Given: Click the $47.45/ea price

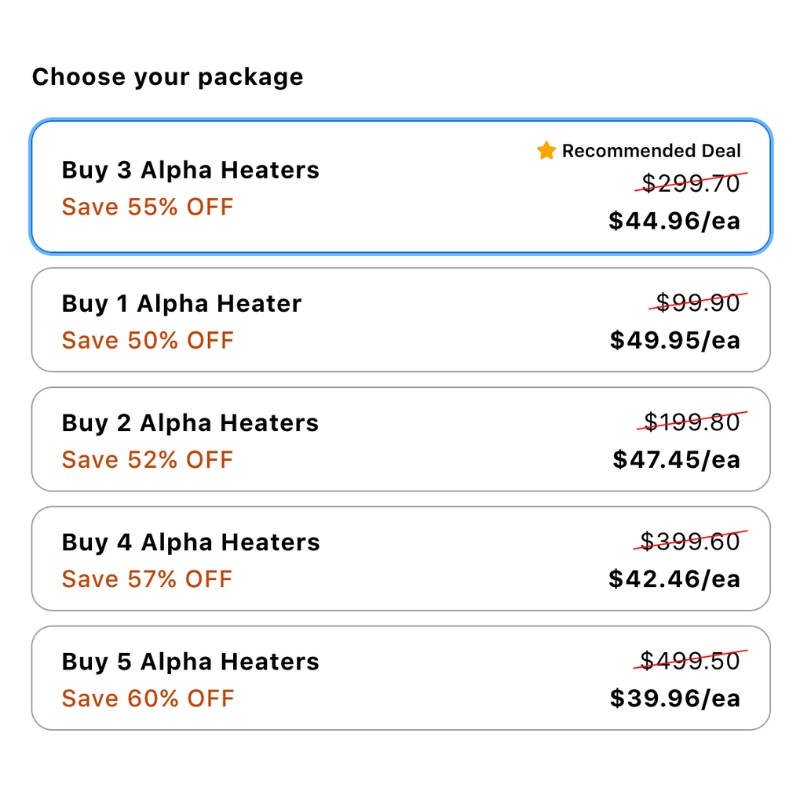Looking at the screenshot, I should click(x=676, y=460).
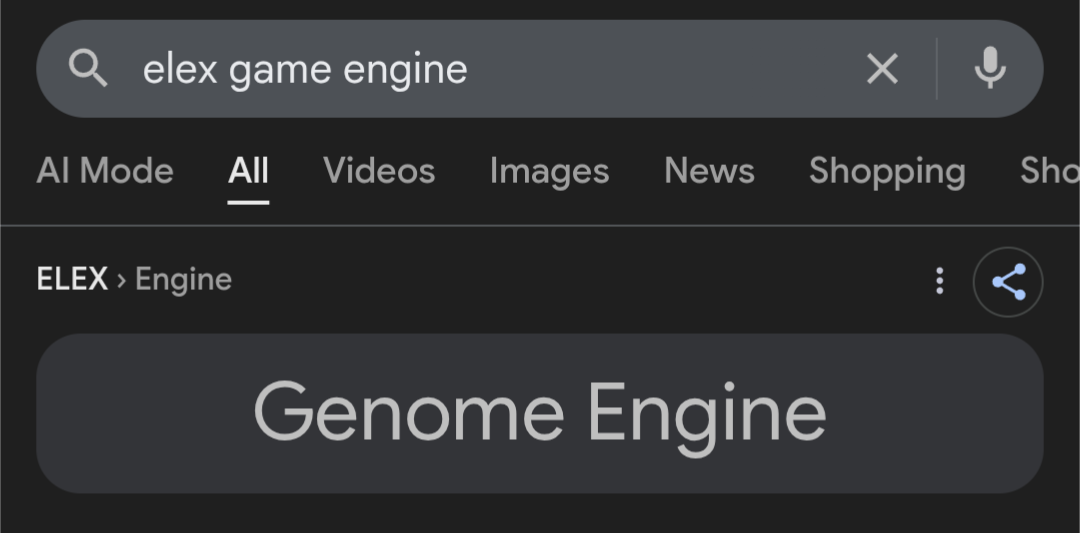Start voice search with the microphone
Viewport: 1080px width, 533px height.
[x=989, y=69]
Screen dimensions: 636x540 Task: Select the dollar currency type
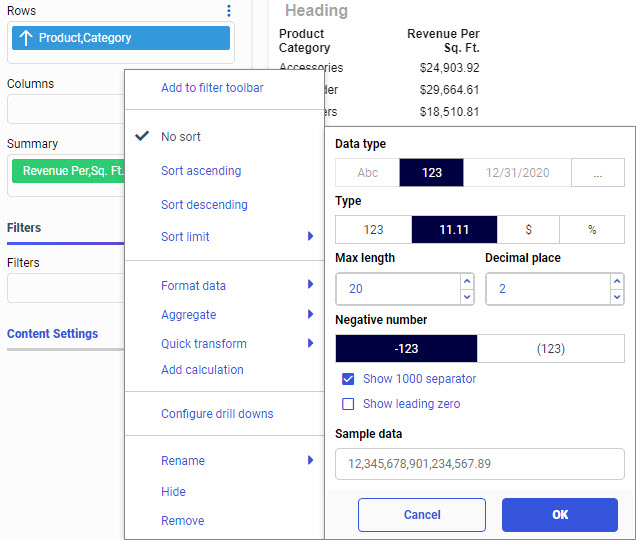click(x=528, y=230)
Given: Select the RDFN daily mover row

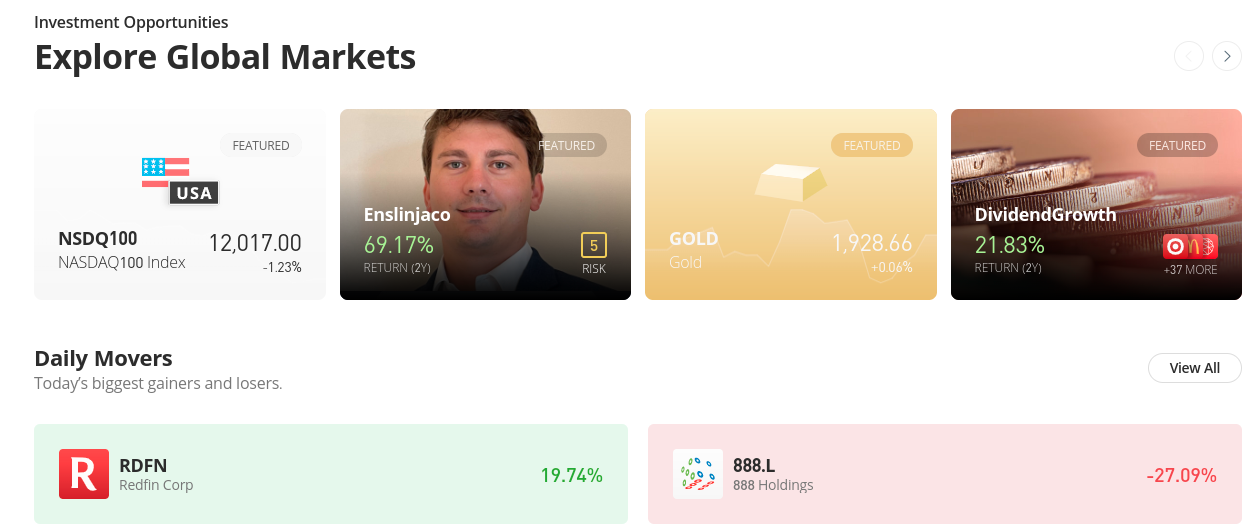Looking at the screenshot, I should point(331,474).

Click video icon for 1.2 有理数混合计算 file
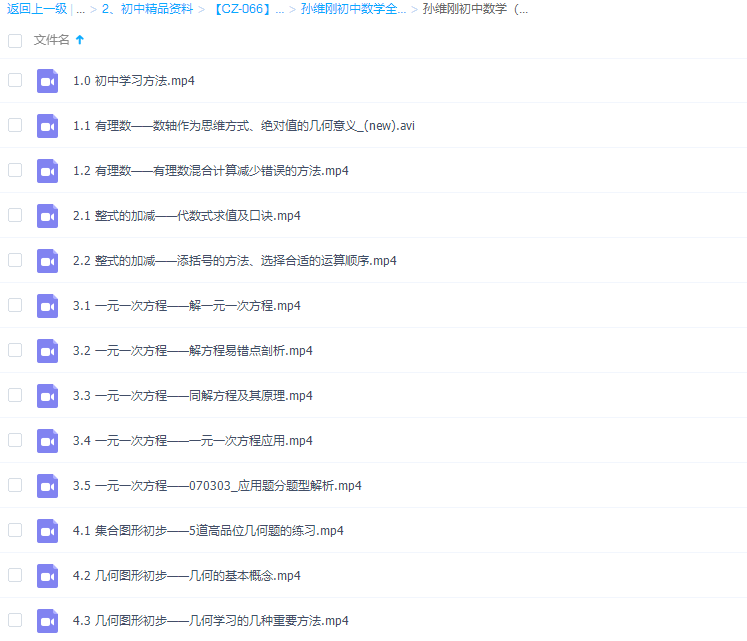point(48,171)
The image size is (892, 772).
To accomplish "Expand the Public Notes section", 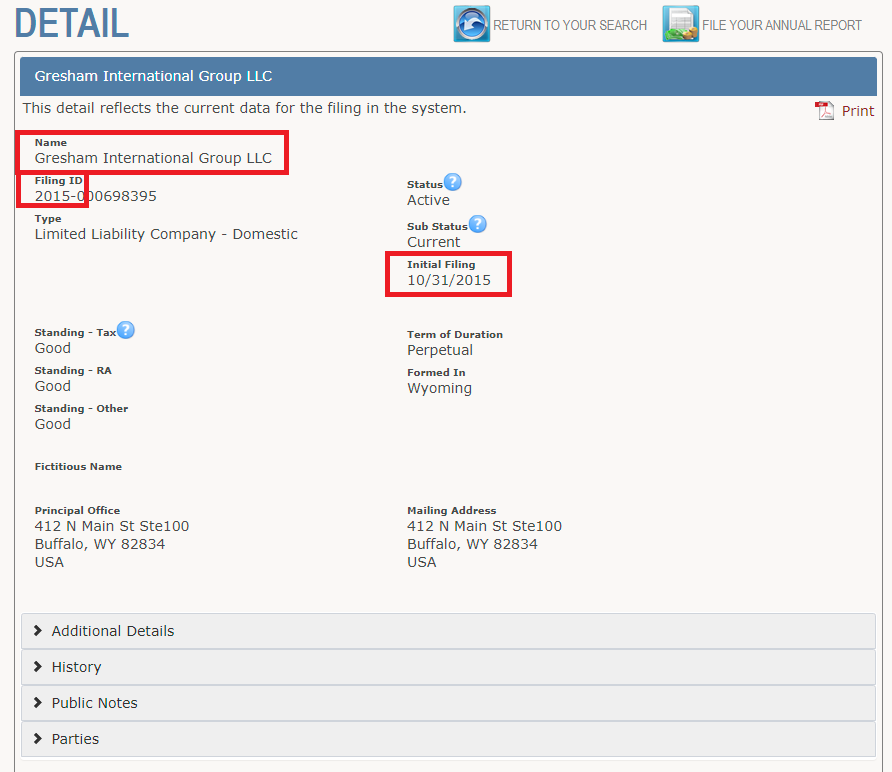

* * *

**What is being asked:** Lines from the one with "Click video icon for 1.2 有理数混合计算 file" through the final line of the records are the whole answer; print them exactly, minus any pictures.

**Solution to this exercise:**
Click video icon for 1.2 有理数混合计算 file
point(48,171)
The image size is (892, 772).
To accomplish "Expand the Public Notes section", 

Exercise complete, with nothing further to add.